[[ Input data, beginning ]]

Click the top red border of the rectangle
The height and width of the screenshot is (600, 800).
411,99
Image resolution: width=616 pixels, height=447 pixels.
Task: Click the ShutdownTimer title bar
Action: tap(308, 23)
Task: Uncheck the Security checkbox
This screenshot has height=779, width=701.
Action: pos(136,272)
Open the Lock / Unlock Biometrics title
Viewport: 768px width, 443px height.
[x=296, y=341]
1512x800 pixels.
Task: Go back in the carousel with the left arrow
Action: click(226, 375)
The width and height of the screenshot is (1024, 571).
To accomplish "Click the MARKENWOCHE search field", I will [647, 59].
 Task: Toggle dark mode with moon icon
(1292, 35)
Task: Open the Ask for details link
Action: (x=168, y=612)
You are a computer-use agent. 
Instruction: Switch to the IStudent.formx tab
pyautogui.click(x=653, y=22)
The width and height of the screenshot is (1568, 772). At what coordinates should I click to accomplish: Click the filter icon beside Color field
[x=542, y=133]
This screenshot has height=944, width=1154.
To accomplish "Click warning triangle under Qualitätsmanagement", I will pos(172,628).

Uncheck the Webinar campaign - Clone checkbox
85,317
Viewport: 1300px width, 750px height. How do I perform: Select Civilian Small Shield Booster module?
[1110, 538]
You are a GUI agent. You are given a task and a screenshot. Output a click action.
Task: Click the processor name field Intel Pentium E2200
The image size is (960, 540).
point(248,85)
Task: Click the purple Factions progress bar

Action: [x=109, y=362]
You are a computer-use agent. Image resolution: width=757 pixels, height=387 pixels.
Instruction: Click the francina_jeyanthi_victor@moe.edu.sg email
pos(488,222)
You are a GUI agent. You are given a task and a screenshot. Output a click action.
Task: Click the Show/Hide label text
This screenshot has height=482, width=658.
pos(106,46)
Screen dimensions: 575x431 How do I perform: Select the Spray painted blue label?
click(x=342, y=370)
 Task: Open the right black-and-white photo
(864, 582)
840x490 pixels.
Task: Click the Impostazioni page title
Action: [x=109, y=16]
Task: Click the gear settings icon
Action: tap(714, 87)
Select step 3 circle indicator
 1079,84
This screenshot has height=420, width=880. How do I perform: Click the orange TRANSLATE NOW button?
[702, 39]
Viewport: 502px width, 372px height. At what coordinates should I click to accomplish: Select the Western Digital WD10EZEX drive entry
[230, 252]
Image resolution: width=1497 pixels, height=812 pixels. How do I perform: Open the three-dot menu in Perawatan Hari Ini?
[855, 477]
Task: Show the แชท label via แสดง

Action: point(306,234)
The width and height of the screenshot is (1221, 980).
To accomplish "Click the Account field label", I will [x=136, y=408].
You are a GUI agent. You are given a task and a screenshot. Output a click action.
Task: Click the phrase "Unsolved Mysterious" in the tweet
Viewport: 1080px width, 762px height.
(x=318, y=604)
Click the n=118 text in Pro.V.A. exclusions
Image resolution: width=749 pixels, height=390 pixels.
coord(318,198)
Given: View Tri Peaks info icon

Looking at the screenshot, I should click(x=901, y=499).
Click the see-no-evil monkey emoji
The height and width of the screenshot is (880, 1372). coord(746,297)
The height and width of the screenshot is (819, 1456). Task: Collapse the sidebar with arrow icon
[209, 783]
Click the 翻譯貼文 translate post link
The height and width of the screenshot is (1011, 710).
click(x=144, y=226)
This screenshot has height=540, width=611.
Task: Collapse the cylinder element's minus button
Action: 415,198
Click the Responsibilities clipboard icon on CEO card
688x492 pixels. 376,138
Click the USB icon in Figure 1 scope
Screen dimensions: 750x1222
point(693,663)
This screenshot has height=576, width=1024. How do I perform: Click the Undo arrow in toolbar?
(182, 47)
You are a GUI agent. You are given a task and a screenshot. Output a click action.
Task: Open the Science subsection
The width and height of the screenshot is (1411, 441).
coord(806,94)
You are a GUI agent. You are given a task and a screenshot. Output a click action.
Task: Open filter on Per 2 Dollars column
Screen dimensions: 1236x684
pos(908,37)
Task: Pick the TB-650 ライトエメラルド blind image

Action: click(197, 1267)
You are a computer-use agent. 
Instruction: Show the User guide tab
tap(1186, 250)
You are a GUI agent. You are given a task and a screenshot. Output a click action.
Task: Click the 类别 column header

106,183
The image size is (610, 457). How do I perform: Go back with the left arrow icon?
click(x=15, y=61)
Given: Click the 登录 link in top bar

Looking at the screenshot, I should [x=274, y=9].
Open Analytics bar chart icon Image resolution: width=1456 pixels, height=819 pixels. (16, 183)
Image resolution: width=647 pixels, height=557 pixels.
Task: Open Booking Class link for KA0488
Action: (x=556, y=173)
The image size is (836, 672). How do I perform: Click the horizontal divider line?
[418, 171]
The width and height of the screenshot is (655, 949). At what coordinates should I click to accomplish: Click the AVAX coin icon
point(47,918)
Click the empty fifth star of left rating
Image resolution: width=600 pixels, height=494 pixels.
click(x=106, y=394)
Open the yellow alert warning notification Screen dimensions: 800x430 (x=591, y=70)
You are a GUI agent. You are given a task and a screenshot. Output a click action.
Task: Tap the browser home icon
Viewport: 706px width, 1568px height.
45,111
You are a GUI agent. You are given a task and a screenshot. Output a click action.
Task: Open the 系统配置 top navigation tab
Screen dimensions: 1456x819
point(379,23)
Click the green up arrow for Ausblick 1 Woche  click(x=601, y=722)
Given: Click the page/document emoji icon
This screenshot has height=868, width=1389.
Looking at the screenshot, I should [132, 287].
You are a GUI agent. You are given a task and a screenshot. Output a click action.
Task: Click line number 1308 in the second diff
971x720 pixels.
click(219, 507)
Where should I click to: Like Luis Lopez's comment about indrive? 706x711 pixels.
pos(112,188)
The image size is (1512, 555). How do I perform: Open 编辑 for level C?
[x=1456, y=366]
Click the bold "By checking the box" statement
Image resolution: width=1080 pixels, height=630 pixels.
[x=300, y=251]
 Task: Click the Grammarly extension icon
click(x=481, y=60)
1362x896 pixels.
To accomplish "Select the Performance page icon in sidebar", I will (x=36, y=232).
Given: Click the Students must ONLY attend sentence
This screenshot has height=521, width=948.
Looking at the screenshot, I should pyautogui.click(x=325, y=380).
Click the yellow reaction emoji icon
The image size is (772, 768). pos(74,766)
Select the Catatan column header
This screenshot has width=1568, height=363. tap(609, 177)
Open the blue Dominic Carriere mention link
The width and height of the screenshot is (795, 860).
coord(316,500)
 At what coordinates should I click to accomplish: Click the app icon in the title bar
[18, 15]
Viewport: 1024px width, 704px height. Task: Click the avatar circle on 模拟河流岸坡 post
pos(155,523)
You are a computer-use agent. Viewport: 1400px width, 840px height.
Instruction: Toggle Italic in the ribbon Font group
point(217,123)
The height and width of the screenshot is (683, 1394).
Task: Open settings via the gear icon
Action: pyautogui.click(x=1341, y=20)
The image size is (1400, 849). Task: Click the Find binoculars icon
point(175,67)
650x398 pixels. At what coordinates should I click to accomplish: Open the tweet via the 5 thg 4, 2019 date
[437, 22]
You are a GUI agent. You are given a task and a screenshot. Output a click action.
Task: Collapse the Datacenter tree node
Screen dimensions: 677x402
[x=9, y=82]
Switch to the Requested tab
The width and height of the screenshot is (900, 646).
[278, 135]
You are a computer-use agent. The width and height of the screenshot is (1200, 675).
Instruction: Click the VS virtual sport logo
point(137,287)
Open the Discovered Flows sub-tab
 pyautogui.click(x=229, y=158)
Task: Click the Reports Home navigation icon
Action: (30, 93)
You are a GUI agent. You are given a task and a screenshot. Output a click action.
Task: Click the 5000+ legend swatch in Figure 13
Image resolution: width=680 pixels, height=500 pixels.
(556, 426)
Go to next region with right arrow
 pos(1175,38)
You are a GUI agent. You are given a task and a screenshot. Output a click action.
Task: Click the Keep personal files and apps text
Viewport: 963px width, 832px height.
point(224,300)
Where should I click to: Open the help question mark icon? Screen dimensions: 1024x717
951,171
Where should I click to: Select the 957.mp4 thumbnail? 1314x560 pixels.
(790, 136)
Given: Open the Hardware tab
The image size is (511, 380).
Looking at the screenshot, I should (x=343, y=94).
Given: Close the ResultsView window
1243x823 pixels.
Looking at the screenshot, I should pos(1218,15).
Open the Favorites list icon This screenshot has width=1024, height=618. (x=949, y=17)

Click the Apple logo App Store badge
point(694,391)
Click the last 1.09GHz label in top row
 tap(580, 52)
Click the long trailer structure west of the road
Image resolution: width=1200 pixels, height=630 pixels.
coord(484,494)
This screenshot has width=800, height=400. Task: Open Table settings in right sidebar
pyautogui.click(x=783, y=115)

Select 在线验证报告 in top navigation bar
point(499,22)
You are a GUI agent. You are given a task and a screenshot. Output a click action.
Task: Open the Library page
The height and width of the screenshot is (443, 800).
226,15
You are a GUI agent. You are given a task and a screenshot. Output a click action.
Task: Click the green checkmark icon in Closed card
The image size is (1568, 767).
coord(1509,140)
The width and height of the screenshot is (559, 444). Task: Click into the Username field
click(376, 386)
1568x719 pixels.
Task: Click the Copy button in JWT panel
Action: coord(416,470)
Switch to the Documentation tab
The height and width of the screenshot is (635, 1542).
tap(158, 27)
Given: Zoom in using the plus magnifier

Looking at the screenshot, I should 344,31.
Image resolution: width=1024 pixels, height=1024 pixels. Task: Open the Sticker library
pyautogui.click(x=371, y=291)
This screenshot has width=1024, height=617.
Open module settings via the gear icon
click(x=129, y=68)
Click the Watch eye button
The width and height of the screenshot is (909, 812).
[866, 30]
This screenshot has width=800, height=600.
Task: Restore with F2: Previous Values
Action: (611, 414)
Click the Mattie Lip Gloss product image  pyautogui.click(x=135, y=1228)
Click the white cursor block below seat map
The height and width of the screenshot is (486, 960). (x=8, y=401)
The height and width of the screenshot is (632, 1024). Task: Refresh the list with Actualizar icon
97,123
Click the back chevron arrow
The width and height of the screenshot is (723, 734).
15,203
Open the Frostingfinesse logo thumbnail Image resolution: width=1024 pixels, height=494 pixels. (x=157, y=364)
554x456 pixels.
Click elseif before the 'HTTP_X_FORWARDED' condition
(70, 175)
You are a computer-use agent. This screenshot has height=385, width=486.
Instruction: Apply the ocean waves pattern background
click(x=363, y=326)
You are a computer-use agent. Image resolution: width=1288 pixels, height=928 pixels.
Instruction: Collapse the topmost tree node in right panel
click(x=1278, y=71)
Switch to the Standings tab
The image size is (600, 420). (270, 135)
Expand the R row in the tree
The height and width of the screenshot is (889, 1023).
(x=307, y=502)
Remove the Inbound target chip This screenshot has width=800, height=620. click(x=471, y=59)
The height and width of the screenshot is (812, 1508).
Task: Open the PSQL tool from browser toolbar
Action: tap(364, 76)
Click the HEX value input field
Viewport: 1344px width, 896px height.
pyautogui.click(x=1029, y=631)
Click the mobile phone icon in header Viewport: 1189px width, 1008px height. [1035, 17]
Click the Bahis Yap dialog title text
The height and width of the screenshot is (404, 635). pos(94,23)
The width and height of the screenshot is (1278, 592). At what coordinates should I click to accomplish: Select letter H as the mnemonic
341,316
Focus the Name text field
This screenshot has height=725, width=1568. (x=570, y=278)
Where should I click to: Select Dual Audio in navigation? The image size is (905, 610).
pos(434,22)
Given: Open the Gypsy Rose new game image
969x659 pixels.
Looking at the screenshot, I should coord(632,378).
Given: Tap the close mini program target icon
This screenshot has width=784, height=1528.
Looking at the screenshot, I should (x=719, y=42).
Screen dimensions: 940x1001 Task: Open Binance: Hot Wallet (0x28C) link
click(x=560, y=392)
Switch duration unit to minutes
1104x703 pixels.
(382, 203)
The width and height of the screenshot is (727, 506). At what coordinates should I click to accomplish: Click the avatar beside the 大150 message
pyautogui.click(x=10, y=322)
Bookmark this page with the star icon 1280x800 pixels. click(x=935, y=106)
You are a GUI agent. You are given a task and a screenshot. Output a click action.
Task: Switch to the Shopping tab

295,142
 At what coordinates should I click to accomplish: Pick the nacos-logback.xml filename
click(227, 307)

[[ Input data, end ]]

* _How to complete this task_: If a line in the records has the word "warning", copy that line.

* _Response area_:
To accomplish "Click warning triangle under Qualitätsmanagement", I will pos(172,628).
Open the yellow alert warning notification Screen dimensions: 800x430 (x=591, y=70)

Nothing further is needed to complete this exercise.